Problem requirements: Reproduce the records below in their entirety, character for character.

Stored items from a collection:
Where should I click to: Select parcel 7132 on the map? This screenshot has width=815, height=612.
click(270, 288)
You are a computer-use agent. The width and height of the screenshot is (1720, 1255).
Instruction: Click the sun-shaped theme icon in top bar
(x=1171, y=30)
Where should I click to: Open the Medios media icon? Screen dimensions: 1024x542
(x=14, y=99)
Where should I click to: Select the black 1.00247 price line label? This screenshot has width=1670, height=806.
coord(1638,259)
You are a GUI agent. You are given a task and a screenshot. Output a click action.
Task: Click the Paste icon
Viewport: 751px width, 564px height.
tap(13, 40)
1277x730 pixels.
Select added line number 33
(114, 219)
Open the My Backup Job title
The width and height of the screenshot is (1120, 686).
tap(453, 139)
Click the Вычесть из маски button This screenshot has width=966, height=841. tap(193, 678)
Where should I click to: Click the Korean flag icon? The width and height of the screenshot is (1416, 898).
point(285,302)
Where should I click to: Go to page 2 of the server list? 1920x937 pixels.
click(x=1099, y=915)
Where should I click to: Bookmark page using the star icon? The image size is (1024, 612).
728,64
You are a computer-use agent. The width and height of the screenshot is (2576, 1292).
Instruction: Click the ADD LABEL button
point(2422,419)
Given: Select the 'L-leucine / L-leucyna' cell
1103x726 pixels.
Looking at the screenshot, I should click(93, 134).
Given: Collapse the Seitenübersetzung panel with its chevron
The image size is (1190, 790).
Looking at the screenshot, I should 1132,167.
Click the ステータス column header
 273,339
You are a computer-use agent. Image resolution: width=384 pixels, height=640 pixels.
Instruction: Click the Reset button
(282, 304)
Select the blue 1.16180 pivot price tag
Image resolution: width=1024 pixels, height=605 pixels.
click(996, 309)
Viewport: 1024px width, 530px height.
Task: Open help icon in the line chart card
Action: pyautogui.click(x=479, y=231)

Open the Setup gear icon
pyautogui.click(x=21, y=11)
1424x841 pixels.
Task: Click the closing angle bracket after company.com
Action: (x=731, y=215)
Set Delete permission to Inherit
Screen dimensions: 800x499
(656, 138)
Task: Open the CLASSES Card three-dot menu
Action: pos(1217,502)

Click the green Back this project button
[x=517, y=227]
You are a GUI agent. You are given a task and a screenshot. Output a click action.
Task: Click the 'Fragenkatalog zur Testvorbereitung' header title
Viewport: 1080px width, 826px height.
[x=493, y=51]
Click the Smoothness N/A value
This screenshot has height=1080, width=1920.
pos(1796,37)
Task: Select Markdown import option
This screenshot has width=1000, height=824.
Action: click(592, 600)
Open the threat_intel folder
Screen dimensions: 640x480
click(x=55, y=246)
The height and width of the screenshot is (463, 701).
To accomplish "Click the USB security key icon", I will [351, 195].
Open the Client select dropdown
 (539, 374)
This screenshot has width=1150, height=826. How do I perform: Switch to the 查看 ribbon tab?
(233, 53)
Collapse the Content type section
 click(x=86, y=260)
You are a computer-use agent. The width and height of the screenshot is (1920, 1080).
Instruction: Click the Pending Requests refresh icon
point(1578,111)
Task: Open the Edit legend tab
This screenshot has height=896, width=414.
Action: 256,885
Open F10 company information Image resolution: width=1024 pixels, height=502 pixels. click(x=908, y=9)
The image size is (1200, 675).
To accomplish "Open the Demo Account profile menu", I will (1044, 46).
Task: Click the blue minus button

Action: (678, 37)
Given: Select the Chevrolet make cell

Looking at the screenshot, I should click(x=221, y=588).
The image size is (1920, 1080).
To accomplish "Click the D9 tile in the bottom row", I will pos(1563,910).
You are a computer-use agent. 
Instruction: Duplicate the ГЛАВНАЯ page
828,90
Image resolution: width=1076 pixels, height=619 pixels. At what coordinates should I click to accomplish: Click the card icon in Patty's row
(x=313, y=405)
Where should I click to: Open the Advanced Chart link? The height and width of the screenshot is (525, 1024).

Output below:
Where should I click to: Select parcel 7132 on the map? This screenshot has width=815, height=612.
click(270, 288)
You are a computer-use agent. The width and height of the screenshot is (1720, 1255).
Instruction: Click the sun-shaped theme icon in top bar
(x=1171, y=30)
Where should I click to: Open the Medios media icon? Screen dimensions: 1024x542
(x=14, y=99)
Where should I click to: Select the black 1.00247 price line label? This screenshot has width=1670, height=806.
coord(1638,259)
You are a GUI agent. You are given a task and a screenshot. Output a click action.
Task: Click the Paste icon
Viewport: 751px width, 564px height.
tap(13, 40)
1277x730 pixels.
Select added line number 33
(114, 219)
Open the My Backup Job title
The width and height of the screenshot is (1120, 686).
tap(453, 139)
Click the Вычесть из маски button This screenshot has width=966, height=841. tap(193, 678)
Where should I click to: Click the Korean flag icon? The width and height of the screenshot is (1416, 898).
point(285,302)
Where should I click to: Go to page 2 of the server list? 1920x937 pixels.
click(x=1099, y=915)
Where should I click to: Bookmark page using the star icon? The image size is (1024, 612).
728,64
You are a computer-use agent. The width and height of the screenshot is (2576, 1292).
Instruction: Click the ADD LABEL button
point(2422,419)
Given: Select the 'L-leucine / L-leucyna' cell
1103x726 pixels.
Looking at the screenshot, I should click(93, 134).
Given: Collapse the Seitenübersetzung panel with its chevron
The image size is (1190, 790).
Looking at the screenshot, I should 1132,167.
Click the ステータス column header
 273,339
You are a computer-use agent. Image resolution: width=384 pixels, height=640 pixels.
Instruction: Click the Reset button
(282, 304)
Select the blue 1.16180 pivot price tag
Image resolution: width=1024 pixels, height=605 pixels.
click(996, 309)
Viewport: 1024px width, 530px height.
Task: Open help icon in the line chart card
Action: pyautogui.click(x=479, y=231)

Open the Setup gear icon
pyautogui.click(x=21, y=11)
1424x841 pixels.
Task: Click the closing angle bracket after company.com
Action: (x=731, y=215)
Set Delete permission to Inherit
Screen dimensions: 800x499
(656, 138)
Task: Open the CLASSES Card three-dot menu
Action: pos(1217,502)

Click the green Back this project button
[x=517, y=227]
You are a GUI agent. You are given a task and a screenshot. Output a click action.
Task: Click the 'Fragenkatalog zur Testvorbereitung' header title
Viewport: 1080px width, 826px height.
[x=493, y=51]
Click the Smoothness N/A value
This screenshot has height=1080, width=1920.
pos(1796,37)
Task: Select Markdown import option
This screenshot has width=1000, height=824.
Action: click(592, 600)
Open the threat_intel folder
Screen dimensions: 640x480
click(x=55, y=246)
The height and width of the screenshot is (463, 701).
To accomplish "Click the USB security key icon", I will [351, 195].
Open the Client select dropdown
 (539, 374)
This screenshot has width=1150, height=826. How do I perform: Switch to the 查看 ribbon tab?
(233, 53)
Collapse the Content type section
 click(x=86, y=260)
You are a computer-use agent. The width and height of the screenshot is (1920, 1080).
Instruction: Click the Pending Requests refresh icon
point(1578,111)
Task: Open the Edit legend tab
This screenshot has height=896, width=414.
Action: 256,885
Open F10 company information Image resolution: width=1024 pixels, height=502 pixels. click(x=908, y=9)
The image size is (1200, 675).
To accomplish "Open the Demo Account profile menu", I will (1044, 46).
Task: Click the blue minus button

Action: (678, 37)
Given: Select the Chevrolet make cell

Looking at the screenshot, I should click(x=221, y=588).
The image size is (1920, 1080).
To accomplish "Click the D9 tile in the bottom row", I will pos(1563,910).
You are a computer-use agent. 
Instruction: Duplicate the ГЛАВНАЯ page
828,90
Image resolution: width=1076 pixels, height=619 pixels. At what coordinates should I click to accomplish: Click the card icon in Patty's row
(x=313, y=405)
Where should I click to: Open the Advanced Chart link? The height and width of the screenshot is (525, 1024).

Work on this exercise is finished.